Use the ``defaults`` keyword to supply values that are only used during
creation, not as lookup keys:

.. code-block:: python

   user, created = User.get_or_create(
       username='charlie',
       defaults={'joined': datetime.date.today()})

When uniqueness is enforced by a database constraint, the recommended pattern
is to attempt creation first and fall back to retrieval on failure:

.. code-block:: python

   try:
       with db.atomic():
           return User.create(username=username)
   except IntegrityError:
       return User.get(User.username == username)

This avoids a race window between the lookup and the insert.

.. _filtering:

Filtering
---------

:meth:`~Query.where` accepts expressions built from field comparisons. Peewee
overloads Python's comparison operators to produce SQL expressions:

.. code-block:: python

   # Equality
   User.select().where(User.username == 'charlie')

   # Inequality
   Tweet.select().where(Tweet.is_published != False)

   # Comparison
   Tweet.select().where(Tweet.timestamp < datetime.datetime(2024, 1, 1))

Peewee uses **bitwise** operators (``&`` and ``|``) rather than logical
operators (``and`` and ``or``). The reason for this is that Python coerces
the logical operations to a boolean value.

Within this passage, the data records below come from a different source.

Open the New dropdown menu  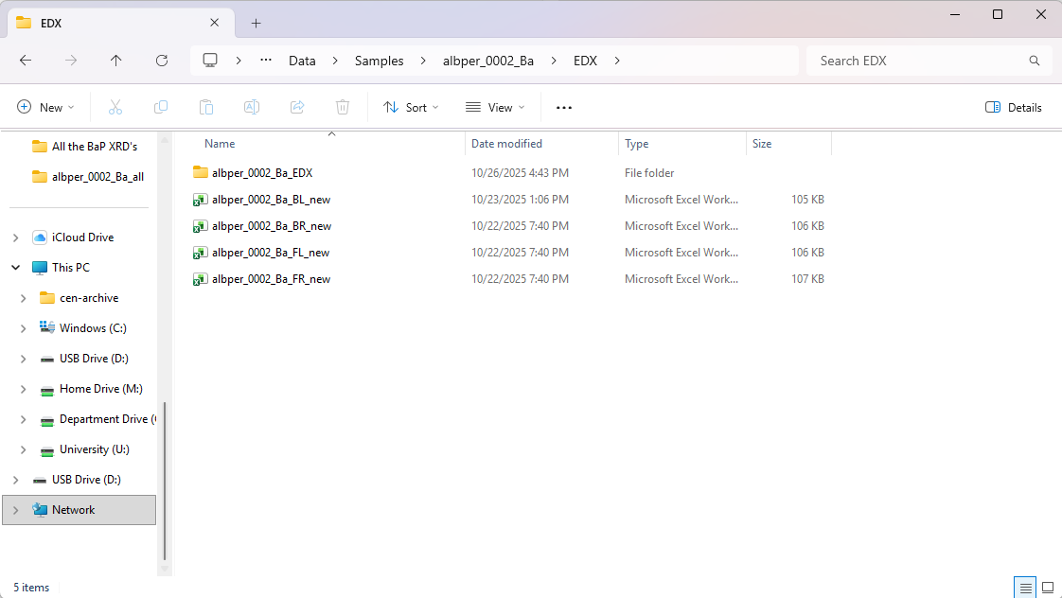coord(45,107)
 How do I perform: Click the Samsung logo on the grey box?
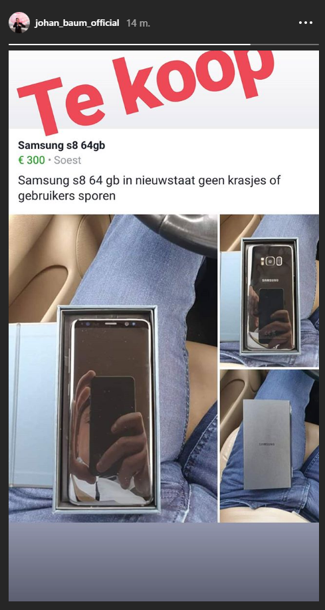(267, 445)
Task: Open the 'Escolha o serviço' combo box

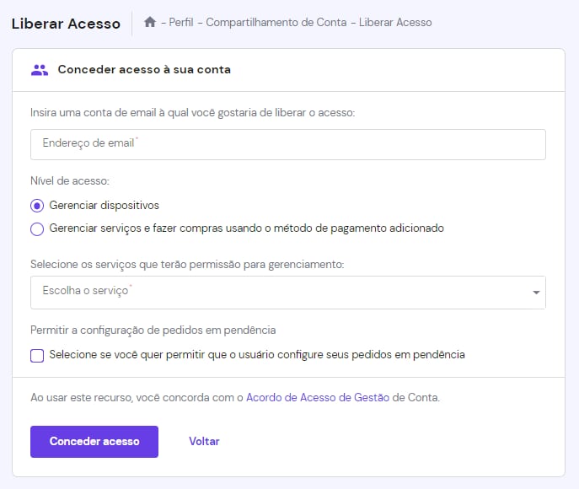Action: click(x=278, y=292)
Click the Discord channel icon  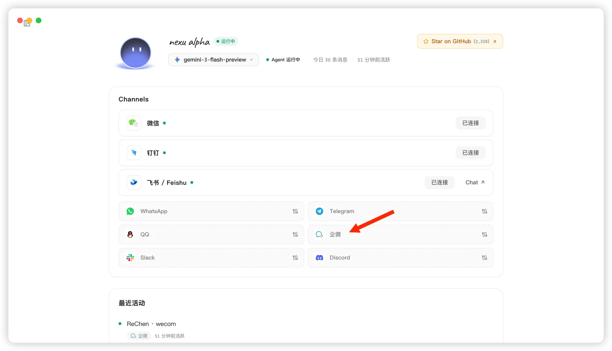coord(319,258)
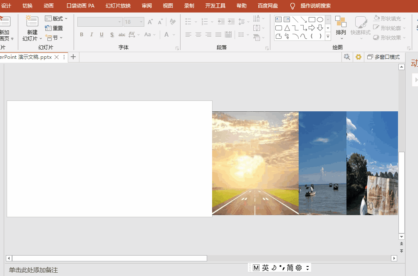This screenshot has height=276, width=418.
Task: Click the horizontal scrollbar thumb
Action: click(109, 258)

This is also the reason why "IN"
queries must be expressed using ``.in_()`` rather than the ``in`` operator.

.. seealso:: :ref:`Query operations <query-operators>` to see all operators.

Combine conditions with ``&`` (AND) and ``|`` (OR):

.. code-block:: python

   # Published tweets by charlie:
   query = (Tweet
            .select()
            .join(User)
            .where(
                (User.username == 'charlie') &
                (Tweet.is_published == True)))

   # Tweets by charlie OR huey:
   query = (Tweet
            .select()
            .join(User)
            .where(
                (User.username == 'charlie') |
                (User.username == 'huey')))

Negate a condition with ``~``:

.. code-block:: python

   # All users except charlie:
   User.select().where(~(User.username == 'charlie'))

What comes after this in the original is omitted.